> _What to do_: Copy the rows below exactly as they appear, from the first one through the line that contains "coord(273,146)".

> _Available data_:
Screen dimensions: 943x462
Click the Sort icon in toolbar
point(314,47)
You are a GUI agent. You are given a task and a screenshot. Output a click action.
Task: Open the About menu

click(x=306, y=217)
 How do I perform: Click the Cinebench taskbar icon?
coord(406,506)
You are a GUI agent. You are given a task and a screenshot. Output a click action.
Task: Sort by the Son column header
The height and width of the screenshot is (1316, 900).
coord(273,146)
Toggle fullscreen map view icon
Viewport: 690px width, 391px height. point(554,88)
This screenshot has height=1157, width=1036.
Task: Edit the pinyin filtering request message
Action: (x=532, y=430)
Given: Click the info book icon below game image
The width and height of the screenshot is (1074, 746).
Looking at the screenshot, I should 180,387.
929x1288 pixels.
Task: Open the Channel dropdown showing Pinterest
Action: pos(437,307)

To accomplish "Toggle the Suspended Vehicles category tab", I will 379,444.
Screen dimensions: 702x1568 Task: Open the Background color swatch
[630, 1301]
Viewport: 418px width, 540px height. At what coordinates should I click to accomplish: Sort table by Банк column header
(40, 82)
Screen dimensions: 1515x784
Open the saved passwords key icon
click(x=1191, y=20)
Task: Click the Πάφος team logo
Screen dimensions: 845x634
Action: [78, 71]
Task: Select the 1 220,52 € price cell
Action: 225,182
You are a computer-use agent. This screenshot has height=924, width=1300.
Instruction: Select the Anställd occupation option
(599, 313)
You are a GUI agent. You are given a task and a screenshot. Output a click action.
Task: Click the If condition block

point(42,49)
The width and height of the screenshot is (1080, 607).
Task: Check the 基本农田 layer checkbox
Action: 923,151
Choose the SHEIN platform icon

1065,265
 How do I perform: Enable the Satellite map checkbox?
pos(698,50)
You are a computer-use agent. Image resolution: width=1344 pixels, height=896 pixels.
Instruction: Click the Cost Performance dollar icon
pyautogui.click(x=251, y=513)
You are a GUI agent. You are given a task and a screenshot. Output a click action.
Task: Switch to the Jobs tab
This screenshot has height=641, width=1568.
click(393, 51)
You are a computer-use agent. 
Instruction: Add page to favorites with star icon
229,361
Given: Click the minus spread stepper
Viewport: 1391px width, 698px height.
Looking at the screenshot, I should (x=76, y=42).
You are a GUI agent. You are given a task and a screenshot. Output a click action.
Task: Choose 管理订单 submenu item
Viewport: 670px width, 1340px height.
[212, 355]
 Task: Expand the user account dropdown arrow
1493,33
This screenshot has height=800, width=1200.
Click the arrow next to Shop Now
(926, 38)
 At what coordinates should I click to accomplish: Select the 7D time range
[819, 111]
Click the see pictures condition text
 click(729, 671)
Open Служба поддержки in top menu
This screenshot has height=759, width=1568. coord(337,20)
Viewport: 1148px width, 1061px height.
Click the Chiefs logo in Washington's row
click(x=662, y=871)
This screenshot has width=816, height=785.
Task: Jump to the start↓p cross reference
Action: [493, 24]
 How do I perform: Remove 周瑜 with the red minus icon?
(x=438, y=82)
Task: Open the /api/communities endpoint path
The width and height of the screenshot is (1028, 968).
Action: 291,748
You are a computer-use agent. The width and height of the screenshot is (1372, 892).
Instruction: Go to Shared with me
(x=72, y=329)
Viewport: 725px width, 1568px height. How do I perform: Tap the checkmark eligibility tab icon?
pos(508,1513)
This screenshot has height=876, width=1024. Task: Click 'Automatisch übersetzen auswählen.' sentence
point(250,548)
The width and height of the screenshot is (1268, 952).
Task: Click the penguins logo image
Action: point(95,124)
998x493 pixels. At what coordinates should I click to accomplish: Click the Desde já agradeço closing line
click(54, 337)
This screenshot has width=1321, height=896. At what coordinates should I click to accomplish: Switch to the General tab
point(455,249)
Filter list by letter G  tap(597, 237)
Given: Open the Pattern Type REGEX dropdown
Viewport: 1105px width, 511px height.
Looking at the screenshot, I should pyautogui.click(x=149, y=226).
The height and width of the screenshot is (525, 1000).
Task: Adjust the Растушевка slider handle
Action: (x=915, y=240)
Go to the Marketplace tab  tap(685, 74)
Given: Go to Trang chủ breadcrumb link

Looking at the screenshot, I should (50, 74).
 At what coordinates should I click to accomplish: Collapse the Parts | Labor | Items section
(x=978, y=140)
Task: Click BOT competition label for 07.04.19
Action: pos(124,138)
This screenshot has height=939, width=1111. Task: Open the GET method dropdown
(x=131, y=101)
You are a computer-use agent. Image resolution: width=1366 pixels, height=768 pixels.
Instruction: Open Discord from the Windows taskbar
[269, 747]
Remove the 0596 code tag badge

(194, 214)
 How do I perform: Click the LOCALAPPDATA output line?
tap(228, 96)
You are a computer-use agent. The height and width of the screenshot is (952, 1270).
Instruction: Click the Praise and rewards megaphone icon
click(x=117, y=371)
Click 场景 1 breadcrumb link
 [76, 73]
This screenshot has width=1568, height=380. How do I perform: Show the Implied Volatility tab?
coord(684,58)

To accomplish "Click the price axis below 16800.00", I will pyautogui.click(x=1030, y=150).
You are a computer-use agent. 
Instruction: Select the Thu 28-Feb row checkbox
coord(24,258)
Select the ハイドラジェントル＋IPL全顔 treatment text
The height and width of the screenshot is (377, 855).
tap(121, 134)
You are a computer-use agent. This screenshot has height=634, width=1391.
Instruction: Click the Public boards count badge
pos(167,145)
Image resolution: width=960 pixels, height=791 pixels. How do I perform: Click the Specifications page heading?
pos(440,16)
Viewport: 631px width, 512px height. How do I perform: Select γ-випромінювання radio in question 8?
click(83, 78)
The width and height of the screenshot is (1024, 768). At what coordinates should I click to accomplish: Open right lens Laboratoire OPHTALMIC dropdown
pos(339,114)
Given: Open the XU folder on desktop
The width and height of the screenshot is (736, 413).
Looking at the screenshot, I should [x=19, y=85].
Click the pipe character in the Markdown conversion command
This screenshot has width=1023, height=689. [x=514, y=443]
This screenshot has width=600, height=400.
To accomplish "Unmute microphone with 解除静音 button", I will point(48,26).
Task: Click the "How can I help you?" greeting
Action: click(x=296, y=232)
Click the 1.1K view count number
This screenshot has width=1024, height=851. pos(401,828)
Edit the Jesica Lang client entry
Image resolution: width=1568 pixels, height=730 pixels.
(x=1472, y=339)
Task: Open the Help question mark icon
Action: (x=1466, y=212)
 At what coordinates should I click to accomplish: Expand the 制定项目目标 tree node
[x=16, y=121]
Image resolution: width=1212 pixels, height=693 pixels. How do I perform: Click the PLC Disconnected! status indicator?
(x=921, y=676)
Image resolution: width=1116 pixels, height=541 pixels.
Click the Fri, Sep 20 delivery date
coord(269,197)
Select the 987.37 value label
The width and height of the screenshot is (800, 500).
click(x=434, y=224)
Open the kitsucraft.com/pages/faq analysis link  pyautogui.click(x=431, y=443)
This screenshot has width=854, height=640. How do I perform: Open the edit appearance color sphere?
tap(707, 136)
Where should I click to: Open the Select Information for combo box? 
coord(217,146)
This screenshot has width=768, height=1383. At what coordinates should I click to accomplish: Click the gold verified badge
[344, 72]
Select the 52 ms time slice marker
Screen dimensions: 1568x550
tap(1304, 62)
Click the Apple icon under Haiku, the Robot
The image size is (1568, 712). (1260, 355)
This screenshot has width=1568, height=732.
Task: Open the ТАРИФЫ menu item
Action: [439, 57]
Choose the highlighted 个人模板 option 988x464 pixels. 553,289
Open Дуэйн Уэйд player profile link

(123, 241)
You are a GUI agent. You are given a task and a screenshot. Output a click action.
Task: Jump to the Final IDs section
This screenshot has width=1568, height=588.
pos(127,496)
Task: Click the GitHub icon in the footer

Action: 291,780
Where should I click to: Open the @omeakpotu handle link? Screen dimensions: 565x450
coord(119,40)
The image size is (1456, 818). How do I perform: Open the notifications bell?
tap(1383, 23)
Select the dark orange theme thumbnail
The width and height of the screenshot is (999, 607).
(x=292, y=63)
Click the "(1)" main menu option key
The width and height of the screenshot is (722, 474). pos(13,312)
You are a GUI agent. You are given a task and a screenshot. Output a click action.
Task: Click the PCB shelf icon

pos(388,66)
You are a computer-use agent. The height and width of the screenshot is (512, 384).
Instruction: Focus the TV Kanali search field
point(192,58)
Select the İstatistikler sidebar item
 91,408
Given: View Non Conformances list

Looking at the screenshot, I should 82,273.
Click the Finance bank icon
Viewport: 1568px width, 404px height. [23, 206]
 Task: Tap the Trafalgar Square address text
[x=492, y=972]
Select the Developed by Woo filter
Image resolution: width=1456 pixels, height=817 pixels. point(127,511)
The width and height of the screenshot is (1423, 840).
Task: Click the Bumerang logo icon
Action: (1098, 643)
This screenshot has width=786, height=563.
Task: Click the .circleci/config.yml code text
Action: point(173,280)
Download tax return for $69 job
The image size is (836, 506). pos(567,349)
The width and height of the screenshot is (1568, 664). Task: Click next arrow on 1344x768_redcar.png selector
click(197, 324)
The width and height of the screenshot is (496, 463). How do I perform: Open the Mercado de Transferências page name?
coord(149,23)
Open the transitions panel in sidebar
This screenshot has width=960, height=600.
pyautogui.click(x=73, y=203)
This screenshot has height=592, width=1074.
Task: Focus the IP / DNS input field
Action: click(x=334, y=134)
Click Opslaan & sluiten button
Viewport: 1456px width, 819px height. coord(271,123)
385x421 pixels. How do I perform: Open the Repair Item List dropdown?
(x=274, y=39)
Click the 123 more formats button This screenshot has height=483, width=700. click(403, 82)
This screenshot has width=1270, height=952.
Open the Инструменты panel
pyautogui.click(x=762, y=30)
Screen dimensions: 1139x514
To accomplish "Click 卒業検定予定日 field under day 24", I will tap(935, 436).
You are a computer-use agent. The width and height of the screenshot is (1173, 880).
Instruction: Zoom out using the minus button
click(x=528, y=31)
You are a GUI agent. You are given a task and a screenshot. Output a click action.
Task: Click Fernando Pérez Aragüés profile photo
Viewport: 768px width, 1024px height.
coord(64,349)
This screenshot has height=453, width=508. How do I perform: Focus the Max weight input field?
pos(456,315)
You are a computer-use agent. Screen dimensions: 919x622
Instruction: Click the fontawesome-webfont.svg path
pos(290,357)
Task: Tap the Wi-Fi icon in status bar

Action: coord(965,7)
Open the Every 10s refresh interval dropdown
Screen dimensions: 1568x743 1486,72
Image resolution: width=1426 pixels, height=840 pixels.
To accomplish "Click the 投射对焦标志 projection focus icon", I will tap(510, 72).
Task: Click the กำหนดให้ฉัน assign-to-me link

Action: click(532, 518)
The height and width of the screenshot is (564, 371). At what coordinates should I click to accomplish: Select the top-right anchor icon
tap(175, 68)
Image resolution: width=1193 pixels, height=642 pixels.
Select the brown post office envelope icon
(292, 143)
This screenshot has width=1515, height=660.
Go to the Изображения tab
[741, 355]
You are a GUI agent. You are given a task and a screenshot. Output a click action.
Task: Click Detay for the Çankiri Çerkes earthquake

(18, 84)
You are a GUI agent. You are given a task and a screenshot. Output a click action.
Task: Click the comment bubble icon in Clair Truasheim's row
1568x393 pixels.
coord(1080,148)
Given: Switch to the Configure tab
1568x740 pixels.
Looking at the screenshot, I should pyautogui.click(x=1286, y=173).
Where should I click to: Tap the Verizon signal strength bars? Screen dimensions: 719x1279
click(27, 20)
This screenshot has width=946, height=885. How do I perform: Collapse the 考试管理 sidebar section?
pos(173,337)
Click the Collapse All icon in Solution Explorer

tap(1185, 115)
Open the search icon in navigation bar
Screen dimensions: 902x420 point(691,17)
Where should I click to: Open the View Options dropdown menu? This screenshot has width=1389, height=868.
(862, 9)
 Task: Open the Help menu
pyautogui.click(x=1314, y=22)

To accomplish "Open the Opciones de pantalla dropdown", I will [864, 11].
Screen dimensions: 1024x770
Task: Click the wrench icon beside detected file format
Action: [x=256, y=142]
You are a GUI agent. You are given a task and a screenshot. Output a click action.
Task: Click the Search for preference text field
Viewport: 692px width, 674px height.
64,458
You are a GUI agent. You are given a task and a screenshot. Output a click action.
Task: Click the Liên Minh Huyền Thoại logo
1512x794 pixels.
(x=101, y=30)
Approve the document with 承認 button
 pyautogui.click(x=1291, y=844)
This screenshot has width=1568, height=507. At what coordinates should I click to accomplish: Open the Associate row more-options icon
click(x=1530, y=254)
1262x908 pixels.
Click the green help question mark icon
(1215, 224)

> _Task answer_:
Screen dimensions: 943x462
Click the Sort icon in toolbar
point(314,47)
You are a GUI agent. You are given a task and a screenshot. Output a click action.
Task: Open the About menu

click(x=306, y=217)
 How do I perform: Click the Cinebench taskbar icon?
coord(406,506)
You are a GUI agent. You are given a task and a screenshot. Output a click action.
Task: Sort by the Son column header
The height and width of the screenshot is (1316, 900).
coord(273,146)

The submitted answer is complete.